[GIVEN REQUEST 1]: Reproduce the entries from their very beginning up to and including the line that contains "used (72, 765)", with nothing else added.
BEGIN SOURCE EXTRACT
Wondering Just What SOAP Is For….
Posted by Dan Creswell in Distributed Systems, TechnologyI’m not talking personal hygiene which of course is important (your Mum is right, brush your teeth, bathe regularly etc) I’m talking protocols.
Pete’s highlighting the issue which comes down to this strange comment from Paul.
SOAP isn’t RPC? Well sure if I read this I can see the statement Paul references:
“SOAP is fundamentally a stateless, one-way message exchange paradigm, but applications can create more complex interaction patterns (e.g., request/response, request/multiple responses, etc.) by combining such one-way exchanges with features provided by an underlying protocol and/or application-specific information.”
Trouble is the same document also says:
“[SOAP Part2] defines a data model for SOAP, a particular encoding scheme for data types which may be used for conveying remote procedure calls (RPC), as well as one concrete realization of the underlying protocol binding framework defined in [SOAP Part1].”
END SOURCE EXTRACT
[GIVEN REQUEST 2]:
Answer these questions about the post on SOAP:
(a) In which two categories was the post filed?
(b) According to the first quoted passage, SOAP is fundamentally what kind of message exchange paradigm?
(c) According to the second quoted passage, what may the encoding scheme for data types be used for conveying?
BEGIN EXCERPTED RECORDS
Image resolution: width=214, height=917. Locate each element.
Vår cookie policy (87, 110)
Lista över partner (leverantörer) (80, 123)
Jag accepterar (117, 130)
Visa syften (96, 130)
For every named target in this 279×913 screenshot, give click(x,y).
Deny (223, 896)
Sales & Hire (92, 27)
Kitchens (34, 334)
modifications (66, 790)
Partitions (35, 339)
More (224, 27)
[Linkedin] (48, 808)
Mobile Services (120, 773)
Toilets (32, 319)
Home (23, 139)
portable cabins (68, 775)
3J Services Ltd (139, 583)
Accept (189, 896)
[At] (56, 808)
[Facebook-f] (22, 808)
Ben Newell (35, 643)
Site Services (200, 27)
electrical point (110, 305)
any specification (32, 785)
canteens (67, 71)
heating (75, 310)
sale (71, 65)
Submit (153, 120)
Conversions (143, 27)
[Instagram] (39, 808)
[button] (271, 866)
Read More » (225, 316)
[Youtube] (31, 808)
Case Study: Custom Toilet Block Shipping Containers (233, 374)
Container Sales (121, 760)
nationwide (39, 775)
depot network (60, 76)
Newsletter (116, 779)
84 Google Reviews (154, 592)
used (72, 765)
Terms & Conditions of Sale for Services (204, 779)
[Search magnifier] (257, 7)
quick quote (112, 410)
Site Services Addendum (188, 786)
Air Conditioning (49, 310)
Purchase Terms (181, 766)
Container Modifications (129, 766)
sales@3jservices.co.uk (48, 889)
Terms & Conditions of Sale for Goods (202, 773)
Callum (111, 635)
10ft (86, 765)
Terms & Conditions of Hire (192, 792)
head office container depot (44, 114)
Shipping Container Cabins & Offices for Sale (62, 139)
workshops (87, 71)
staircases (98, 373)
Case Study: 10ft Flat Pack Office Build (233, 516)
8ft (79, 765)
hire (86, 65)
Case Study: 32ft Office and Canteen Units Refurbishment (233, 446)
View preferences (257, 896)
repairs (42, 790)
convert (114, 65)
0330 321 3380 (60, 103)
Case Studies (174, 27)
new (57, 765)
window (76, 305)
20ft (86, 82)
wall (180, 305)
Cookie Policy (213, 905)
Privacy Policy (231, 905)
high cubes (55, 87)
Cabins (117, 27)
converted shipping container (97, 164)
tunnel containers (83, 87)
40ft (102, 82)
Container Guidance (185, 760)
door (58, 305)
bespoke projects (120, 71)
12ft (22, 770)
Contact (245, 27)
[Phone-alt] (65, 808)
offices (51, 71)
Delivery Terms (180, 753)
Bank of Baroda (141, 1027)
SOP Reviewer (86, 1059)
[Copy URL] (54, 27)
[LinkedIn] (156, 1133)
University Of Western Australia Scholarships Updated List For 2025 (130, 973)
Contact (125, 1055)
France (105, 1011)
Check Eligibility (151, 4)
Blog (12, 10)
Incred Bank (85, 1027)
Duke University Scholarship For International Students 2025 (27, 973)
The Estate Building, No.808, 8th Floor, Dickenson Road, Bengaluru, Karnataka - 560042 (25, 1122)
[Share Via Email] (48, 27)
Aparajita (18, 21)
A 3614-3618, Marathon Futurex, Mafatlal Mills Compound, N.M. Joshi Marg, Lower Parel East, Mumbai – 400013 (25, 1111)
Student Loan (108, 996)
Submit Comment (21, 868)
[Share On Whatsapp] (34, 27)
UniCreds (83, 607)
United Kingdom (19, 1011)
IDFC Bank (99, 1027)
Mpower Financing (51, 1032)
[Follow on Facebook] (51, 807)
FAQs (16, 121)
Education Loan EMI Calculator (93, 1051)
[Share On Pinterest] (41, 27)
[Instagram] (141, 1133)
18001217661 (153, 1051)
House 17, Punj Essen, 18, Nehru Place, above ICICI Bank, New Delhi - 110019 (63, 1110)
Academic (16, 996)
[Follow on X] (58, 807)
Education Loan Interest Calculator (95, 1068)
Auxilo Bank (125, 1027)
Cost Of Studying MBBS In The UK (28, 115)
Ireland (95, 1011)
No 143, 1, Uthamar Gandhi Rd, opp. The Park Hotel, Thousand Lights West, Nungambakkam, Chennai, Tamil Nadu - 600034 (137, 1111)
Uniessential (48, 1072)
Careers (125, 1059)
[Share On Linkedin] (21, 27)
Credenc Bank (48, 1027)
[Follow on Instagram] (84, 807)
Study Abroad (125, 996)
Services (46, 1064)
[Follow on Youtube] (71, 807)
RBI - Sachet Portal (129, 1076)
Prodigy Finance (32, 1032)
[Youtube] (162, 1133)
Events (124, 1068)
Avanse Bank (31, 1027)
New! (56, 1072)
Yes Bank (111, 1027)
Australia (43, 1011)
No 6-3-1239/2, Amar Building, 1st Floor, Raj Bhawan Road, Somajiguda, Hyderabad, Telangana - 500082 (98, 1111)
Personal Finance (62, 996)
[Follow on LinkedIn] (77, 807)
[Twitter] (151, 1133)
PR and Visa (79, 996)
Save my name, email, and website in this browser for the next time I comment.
END EXCERPTED RECORDS
[REPLY 1]:
Image resolution: width=214, height=917. Locate each element.
Vår cookie policy (87, 110)
Lista över partner (leverantörer) (80, 123)
Jag accepterar (117, 130)
Visa syften (96, 130)
For every named target in this 279×913 screenshot, give click(x,y).
Deny (223, 896)
Sales & Hire (92, 27)
Kitchens (34, 334)
modifications (66, 790)
Partitions (35, 339)
More (224, 27)
[Linkedin] (48, 808)
Mobile Services (120, 773)
Toilets (32, 319)
Home (23, 139)
portable cabins (68, 775)
3J Services Ltd (139, 583)
Accept (189, 896)
[At] (56, 808)
[Facebook-f] (22, 808)
Ben Newell (35, 643)
Site Services (200, 27)
electrical point (110, 305)
any specification (32, 785)
canteens (67, 71)
heating (75, 310)
sale (71, 65)
Submit (153, 120)
Conversions (143, 27)
[Instagram] (39, 808)
[button] (271, 866)
Read More » (225, 316)
[Youtube] (31, 808)
Case Study: Custom Toilet Block Shipping Containers (233, 374)
Container Sales (121, 760)
nationwide (39, 775)
depot network (60, 76)
Newsletter (116, 779)
84 Google Reviews (154, 592)
used (72, 765)

[REPLY 2]:
(a) Distributed Systems and Technology
(b) A stateless, one-way message exchange paradigm
(c) Remote procedure calls (RPC)